La naissance de la première équipe nationale algérienne a quelque chose de cinématographique. Nous sommes en 1958. Les Algériens luttaient alors depuis quatre ans pour leur indépendance vis-à-vis de la France, sous la houlette du Front de libération nationale (communément appelé FLN). De nombreux Algériens musulmans — terme utilisé par l’administration coloniale pour désigner les populations indigènes de la colonie de l’époque — évoluent dans le championnat de France de football.
Les icônes Mustapha Zitounia et Rachid Mekhloufi sont à quelques mois de rejoindre les Bleus pour la Coupe du monde en Suède. Le 13 avril de cette année-là, Zitounia et Mekhloufi disparaissent, ainsi que neuf joueurs, pour réapparaître un jour plus tard à Tunis aux côtés du président tunisien de l’époque, Habib Bourguiba. En une des journaux français, ils sont qualifiés de “traîtres” partis rejoindre la lutte algérienne. C’est ainsi que naît ce que l’on appellera plus tard le Onze de l’Indépendance. “C’est le seul cas au monde où une équipe nationale a été créée quatre ans avant l’indépendance effective du pays”, affirme le journaliste sportif algérien Maher Mezahi.

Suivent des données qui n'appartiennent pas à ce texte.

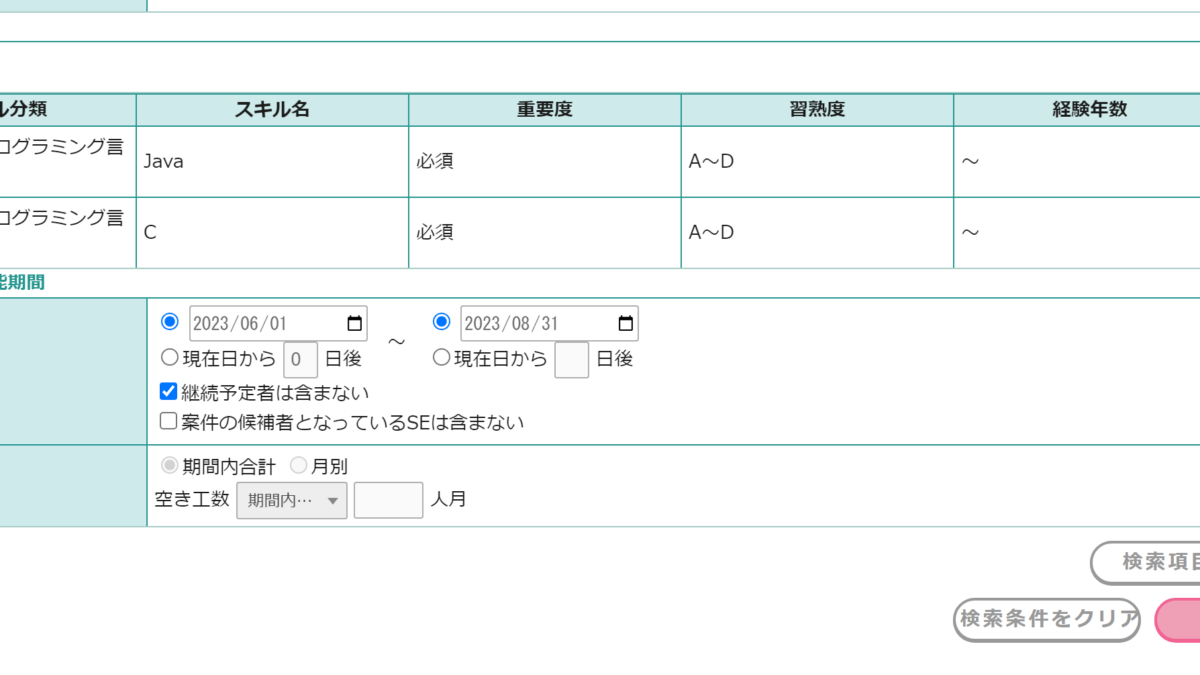Select the Java skill name cell
This screenshot has height=675, width=1200.
(x=272, y=161)
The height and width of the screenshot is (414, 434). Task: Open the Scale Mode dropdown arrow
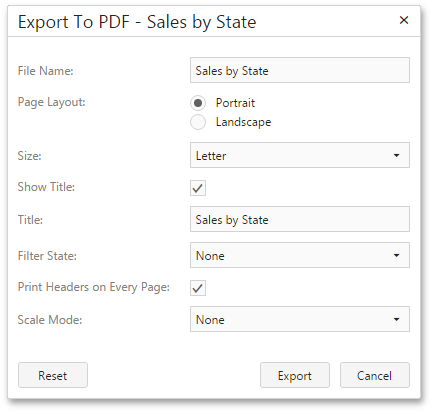[x=396, y=319]
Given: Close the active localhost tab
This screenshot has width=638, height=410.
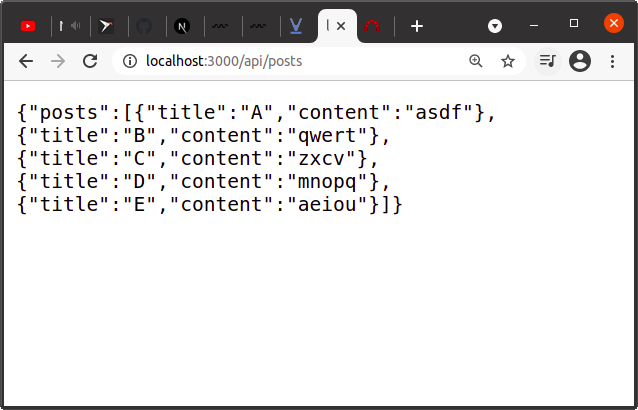Looking at the screenshot, I should pyautogui.click(x=341, y=26).
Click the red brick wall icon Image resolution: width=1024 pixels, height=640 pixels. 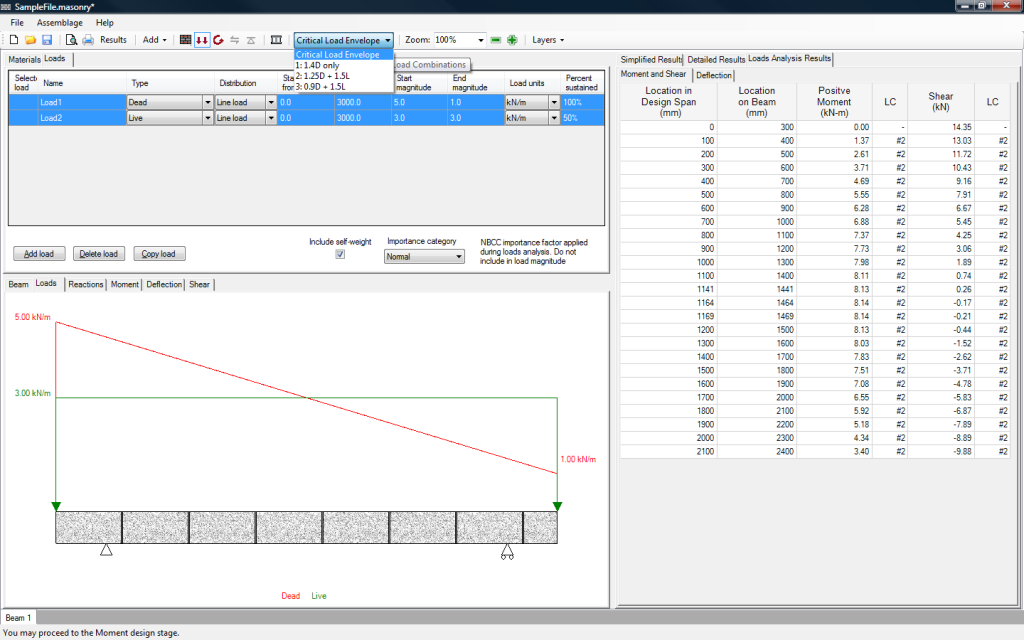[185, 40]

Pendant quatre ans, l’équipe embarque dans une tournée mondiale, affrontant de nombreux clubs. Le terrain devient une extension du champ de bataille pour l’indépendance. L’équipe défend l’idée que l’Algérie doit être reconnue comme une nation. Lorsque le pays accède à l’autonomie en juillet 1962, Ferhat Abbas, président du premier gouvernement provisoire de la nouvelle république, déclare que l’équipe de football “a fait avancer la cause de dix ans”. “C’est peut-être exagéré, mais c’est une bonne indication du pouvoir de l’équipe”, ajoute Maher Mezahi.
En Afrique, et plus particulièrement en Afrique du Nord, le football a toujours transcendé le domaine du sport. Il a non seulement joué un rôle clé dans la construction de l’identité de chaque pays, en s’affranchissant de la perspective du colonisateur, mais a aussi incarné un moyen de libération. Mais pourquoi le football ? “C’est simple, c’est le sport le plus universel et le plus regardé au monde. C’était le meilleur moyen d’attirer l’attention de la communauté internationale”, explique Saïd El Abadi, journaliste et auteur du livre L’histoire du football africain. C’est pourquoi le FLN a lancé sa propre équipe en 1958 : “Dès le début, ils ont voulu décentraliser la lutte pour le pouvoir dans d’autres domaines de la vie, pour que ce ne soit pas seulement un combat physique et militaire. L’équipe de football est restée dans l’imaginaire collectif parce que chacun de ces joueurs était une superstar”, ajoute Mezahi.